**What is expected**
Scan the data below for the string "search". Show every line where it turns up.

Stored records
—————

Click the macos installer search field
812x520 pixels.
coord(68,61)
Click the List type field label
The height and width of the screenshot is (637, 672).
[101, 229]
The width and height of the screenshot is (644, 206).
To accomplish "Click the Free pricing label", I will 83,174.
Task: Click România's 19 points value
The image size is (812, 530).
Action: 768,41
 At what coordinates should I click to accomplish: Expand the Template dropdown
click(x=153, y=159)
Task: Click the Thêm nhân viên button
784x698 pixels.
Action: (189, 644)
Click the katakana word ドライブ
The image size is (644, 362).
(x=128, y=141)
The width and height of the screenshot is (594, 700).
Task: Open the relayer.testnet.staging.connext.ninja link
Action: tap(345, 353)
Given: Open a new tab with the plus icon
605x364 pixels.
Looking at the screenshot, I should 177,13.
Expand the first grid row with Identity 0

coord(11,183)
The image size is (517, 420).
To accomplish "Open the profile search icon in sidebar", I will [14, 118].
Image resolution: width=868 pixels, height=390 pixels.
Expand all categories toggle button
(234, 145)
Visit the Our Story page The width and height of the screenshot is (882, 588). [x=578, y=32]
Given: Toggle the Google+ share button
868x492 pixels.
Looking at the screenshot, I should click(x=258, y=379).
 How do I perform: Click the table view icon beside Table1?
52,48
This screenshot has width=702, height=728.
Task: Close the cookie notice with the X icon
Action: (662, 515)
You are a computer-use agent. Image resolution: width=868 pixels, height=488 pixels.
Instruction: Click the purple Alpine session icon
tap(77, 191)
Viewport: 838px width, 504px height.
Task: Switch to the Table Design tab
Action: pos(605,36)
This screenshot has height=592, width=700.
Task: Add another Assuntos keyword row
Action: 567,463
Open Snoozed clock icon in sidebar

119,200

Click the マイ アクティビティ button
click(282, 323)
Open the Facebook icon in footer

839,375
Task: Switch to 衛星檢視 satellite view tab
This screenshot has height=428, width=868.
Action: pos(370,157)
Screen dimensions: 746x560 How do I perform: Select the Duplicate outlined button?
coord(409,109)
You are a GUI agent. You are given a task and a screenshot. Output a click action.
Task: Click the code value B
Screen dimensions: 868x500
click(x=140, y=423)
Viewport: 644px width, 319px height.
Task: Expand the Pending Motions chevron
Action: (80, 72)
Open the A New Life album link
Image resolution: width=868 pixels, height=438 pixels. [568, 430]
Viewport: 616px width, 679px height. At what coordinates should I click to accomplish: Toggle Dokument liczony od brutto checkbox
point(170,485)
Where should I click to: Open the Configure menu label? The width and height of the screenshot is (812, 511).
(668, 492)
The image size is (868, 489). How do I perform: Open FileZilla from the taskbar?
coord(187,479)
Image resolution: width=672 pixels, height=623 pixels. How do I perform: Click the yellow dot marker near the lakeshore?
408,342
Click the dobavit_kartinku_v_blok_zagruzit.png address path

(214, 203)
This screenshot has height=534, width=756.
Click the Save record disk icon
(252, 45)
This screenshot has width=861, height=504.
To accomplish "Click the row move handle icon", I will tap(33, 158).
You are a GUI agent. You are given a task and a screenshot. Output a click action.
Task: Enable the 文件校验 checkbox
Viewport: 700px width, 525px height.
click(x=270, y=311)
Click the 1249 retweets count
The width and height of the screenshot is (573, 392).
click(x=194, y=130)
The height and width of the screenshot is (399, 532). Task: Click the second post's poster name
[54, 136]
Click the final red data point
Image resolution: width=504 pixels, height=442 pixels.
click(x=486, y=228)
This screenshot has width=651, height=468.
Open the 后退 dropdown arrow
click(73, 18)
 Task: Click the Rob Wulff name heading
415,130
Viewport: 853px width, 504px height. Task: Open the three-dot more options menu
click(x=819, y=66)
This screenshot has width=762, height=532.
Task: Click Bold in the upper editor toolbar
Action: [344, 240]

—————

**Response**
Click the macos installer search field
To accomplish "Open the profile search icon in sidebar", I will [14, 118].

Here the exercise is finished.